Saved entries
%%

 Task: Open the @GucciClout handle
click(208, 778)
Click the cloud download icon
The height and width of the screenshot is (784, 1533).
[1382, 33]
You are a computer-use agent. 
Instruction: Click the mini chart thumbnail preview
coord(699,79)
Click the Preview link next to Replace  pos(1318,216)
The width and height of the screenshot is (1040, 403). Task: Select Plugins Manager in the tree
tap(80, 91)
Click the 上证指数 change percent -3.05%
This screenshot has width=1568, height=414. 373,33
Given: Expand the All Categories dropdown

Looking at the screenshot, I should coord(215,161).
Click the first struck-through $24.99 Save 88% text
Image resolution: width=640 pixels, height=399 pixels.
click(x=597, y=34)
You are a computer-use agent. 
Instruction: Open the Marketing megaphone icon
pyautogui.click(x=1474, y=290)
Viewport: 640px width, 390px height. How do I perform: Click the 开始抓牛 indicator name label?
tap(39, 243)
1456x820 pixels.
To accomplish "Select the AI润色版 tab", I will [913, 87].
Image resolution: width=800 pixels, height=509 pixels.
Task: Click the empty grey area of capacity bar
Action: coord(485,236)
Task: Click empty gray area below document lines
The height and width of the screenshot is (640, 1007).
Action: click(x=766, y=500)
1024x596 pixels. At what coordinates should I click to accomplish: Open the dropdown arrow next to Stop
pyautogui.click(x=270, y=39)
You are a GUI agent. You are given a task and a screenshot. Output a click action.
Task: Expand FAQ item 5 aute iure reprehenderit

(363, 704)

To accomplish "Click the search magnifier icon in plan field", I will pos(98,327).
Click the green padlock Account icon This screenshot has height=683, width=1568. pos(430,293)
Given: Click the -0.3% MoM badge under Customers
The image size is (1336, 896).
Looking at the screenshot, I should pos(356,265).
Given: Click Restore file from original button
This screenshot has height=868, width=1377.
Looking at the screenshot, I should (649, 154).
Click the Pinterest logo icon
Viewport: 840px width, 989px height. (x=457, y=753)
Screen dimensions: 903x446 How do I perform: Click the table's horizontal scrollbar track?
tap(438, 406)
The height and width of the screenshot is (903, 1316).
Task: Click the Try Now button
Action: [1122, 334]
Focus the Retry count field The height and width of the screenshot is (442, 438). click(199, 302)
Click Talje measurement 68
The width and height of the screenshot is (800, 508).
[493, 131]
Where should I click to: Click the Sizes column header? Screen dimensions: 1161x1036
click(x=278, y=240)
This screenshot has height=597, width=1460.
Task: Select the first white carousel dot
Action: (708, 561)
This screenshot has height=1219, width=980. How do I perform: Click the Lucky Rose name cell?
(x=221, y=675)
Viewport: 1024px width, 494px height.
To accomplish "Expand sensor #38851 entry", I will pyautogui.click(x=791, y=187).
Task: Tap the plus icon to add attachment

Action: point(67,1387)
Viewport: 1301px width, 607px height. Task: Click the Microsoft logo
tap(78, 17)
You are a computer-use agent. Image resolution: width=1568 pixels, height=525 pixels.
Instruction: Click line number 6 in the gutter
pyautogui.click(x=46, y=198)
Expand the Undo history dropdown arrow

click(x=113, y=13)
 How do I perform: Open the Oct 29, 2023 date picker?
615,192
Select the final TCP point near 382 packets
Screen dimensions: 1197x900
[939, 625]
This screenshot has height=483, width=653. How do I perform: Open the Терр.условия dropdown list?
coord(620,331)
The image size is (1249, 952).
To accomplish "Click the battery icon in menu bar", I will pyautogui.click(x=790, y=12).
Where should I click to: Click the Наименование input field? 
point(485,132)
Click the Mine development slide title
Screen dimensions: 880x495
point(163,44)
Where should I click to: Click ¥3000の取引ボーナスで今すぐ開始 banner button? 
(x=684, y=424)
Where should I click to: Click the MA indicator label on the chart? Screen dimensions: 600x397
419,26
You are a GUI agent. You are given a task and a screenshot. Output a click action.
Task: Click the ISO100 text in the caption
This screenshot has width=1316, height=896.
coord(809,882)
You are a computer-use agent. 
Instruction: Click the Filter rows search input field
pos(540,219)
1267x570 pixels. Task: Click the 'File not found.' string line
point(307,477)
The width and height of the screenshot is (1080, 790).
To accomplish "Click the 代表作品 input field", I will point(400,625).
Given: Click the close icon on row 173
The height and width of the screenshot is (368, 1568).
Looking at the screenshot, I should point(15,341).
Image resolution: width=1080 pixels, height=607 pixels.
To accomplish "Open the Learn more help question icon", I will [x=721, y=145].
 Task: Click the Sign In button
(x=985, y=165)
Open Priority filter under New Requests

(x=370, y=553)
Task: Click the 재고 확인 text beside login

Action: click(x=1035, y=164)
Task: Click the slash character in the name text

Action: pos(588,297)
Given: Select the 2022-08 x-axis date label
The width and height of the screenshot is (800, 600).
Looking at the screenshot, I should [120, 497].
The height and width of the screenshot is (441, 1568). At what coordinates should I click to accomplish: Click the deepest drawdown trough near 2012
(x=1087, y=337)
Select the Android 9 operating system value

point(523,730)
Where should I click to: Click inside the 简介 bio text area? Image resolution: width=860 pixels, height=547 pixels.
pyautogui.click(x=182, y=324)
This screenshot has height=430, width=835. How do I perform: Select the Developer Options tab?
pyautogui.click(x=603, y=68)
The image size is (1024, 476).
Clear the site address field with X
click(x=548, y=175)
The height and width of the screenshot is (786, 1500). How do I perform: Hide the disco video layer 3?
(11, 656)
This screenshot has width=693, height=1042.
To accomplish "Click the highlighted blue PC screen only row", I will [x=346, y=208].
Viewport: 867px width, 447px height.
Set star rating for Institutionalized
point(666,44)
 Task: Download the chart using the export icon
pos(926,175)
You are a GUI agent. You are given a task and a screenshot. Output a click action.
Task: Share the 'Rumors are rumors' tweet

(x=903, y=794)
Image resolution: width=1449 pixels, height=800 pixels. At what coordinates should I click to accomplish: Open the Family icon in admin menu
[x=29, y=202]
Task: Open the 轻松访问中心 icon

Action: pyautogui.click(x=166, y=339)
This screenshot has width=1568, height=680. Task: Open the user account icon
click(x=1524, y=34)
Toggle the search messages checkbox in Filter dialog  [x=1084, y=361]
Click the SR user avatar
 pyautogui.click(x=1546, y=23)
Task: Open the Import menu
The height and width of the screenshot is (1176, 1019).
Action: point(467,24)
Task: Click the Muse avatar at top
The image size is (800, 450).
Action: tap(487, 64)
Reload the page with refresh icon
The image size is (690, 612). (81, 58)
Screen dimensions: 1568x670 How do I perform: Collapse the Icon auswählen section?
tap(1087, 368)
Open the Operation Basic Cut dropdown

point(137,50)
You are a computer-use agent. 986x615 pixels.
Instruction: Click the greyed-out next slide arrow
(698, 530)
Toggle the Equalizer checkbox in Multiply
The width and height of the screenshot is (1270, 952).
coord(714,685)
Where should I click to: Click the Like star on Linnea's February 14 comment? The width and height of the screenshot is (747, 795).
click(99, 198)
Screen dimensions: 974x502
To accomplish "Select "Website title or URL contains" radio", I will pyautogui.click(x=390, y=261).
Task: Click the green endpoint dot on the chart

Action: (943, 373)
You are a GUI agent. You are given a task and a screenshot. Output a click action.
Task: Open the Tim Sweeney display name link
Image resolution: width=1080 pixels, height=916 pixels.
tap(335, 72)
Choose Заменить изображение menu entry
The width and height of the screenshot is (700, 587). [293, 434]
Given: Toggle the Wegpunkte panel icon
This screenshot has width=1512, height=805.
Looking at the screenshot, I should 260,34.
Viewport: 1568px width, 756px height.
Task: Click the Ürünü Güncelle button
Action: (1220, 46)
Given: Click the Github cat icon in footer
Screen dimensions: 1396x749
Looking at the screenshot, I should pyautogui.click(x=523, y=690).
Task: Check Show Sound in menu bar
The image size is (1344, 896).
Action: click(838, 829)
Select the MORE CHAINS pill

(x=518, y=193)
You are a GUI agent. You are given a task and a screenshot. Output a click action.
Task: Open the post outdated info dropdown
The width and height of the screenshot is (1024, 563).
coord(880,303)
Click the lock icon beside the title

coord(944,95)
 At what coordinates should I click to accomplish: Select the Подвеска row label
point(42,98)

%%

PROMPT ▸
Rewrite the items from the line containing "Toggle the search" through the last item, changing "avatar" to "profile picture" and leaving everything else as it is.

PROBLEM SOLUTION ▸
Toggle the search messages checkbox in Filter dialog  [x=1084, y=361]
Click the SR user profile picture
 pyautogui.click(x=1546, y=23)
Task: Open the Import menu
The height and width of the screenshot is (1176, 1019).
Action: point(467,24)
Task: Click the Muse profile picture at top
The image size is (800, 450).
Action: tap(487, 64)
Reload the page with refresh icon
The image size is (690, 612). (81, 58)
Screen dimensions: 1568x670 How do I perform: Collapse the Icon auswählen section?
tap(1087, 368)
Open the Operation Basic Cut dropdown

point(137,50)
You are a computer-use agent. 986x615 pixels.
Instruction: Click the greyed-out next slide arrow
(698, 530)
Toggle the Equalizer checkbox in Multiply
The width and height of the screenshot is (1270, 952).
coord(714,685)
Where should I click to: Click the Like star on Linnea's February 14 comment? The width and height of the screenshot is (747, 795).
click(99, 198)
Screen dimensions: 974x502
To accomplish "Select "Website title or URL contains" radio", I will pyautogui.click(x=390, y=261).
Task: Click the green endpoint dot on the chart

Action: (943, 373)
You are a GUI agent. You are given a task and a screenshot. Output a click action.
Task: Open the Tim Sweeney display name link
Image resolution: width=1080 pixels, height=916 pixels.
tap(335, 72)
Choose Заменить изображение menu entry
The width and height of the screenshot is (700, 587). [293, 434]
Given: Toggle the Wegpunkte panel icon
This screenshot has width=1512, height=805.
Looking at the screenshot, I should 260,34.
Viewport: 1568px width, 756px height.
Task: Click the Ürünü Güncelle button
Action: (1220, 46)
Given: Click the Github cat icon in footer
Screen dimensions: 1396x749
Looking at the screenshot, I should pyautogui.click(x=523, y=690).
Task: Check Show Sound in menu bar
The image size is (1344, 896).
Action: click(838, 829)
Select the MORE CHAINS pill

(x=518, y=193)
You are a GUI agent. You are given a task and a screenshot. Output a click action.
Task: Open the post outdated info dropdown
The width and height of the screenshot is (1024, 563).
coord(880,303)
Click the lock icon beside the title

coord(944,95)
 At what coordinates should I click to accomplish: Select the Подвеска row label
point(42,98)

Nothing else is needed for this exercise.